Bere alcolici in gravidanza fa male: senza se e senza ma. È chiaro il messaggio che arriva dalla Confederazione Italiana Pediatri, promotrice della campagna «Mamma! Mi fa male…punto e basta!» che punta alla sensibilizzazione sui danni dell’alcol assunto dalla donne durante la dolce attesa. L’obbiettivo è far crescere la sensibilizzazione relativamente alla sindrome feto-alcolica, malattia prevenibile (non bevendo nei nove mesi) eppure ancora molto diffusa. Ogni anno, a livello globale, sarebbero quasi 120mila i bambini che nascono con questa condizione, che racchiude uno spettro di disabilità (neurologiche e fisiche) derivate dal consumo di vino e altre bevande alcoliche bevute dalla futura mamma durante la gravidanza .

Mai dire sì all’alcol in gravidanza

La campagna, patrocinata dalla Società Italiana di Pediatria e dal Ministero della Salute (oltre che da diverse altre società scientifiche), punta a far crescere la consapevolezza su un problema spesso sconosciuta alle coppie al momento dell’inizio di una gravidanza. La sindrome feto-alcolica è caratterizzata da problemi mentali, di comportamento e apprendimento, oltre che da disabilità fisiche. Non è ancora conosciuto cosa renda un feto più sensibile di un altro ai danni prodotti dall'alcol. L’effetto potrebbe essere il frutto dell’interazione tra fattori genetici, stress, fumo e alimentazione. In ogni caso, si sa che l’alcol può danneggiare qualsiasi organo del feto durante il suo sviluppo, e in particolare il cervello. «L'etanolo è una molecola tossica che ha un’alta affinità con i lipidi - ripete sempre Emanuele Scafato, direttore dell'Osservatorio nazionale alcol dell'Istituto superiore di sanità -. Nel feto è attratto dalla membrana delle cellule nervose, a cui si lega fino a determinare progressivamente la loro morte. L'alcol attraversa la placenta a una concentrazione equivalente a quella ingerita dalla madre, che dovrebbe farne a meno già nei mesi che precedono la gravidanza, quando questa è programmata».

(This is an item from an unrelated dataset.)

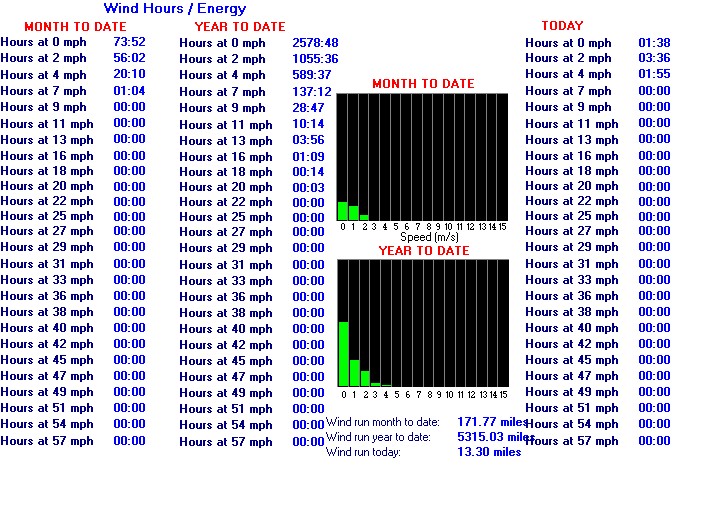Click the MONTH TO DATE chart title
This screenshot has width=707, height=529.
point(423,84)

Alcol: cautela anche per i futuri papà

Ad alto rischio è considerato il primo trimestre, in cui la donna può non sapere di essere incinta. I postumi dell'alcolemia dipendono dalla dose, dalla frequenza e dal periodo di consumo. Oltre alla sindrome feto-alcolica, che è la manifestazione più grave del danno causato dall’alcol al feto, si possono verificare una varietà di anomalie strutturali (anomalie cranio-facciali, rallentamento della crescita) e disturbi dello sviluppo neurologico di varia gravità che comportano disabilità comportamentali e neuro-cognitive. Quanto al consumo di alcolici, comunque, le responsabilità non ricadono soltanto sulle future mamme. Anche gli aspiranti papà, infatti, «dovrebbero evitarne il consumo nel momento in cui provano ad avere un figlio», è il messaggio che emerge da una revisione di studi pubblicata sull’«European Journal of Preventive Cardiology». Secondo gli autori, l’indicazione andrebbe seguita a partire dai sei mesi che precedono il concepimento, per ridurre il rischio di cardiopatie congenite nel nascituro.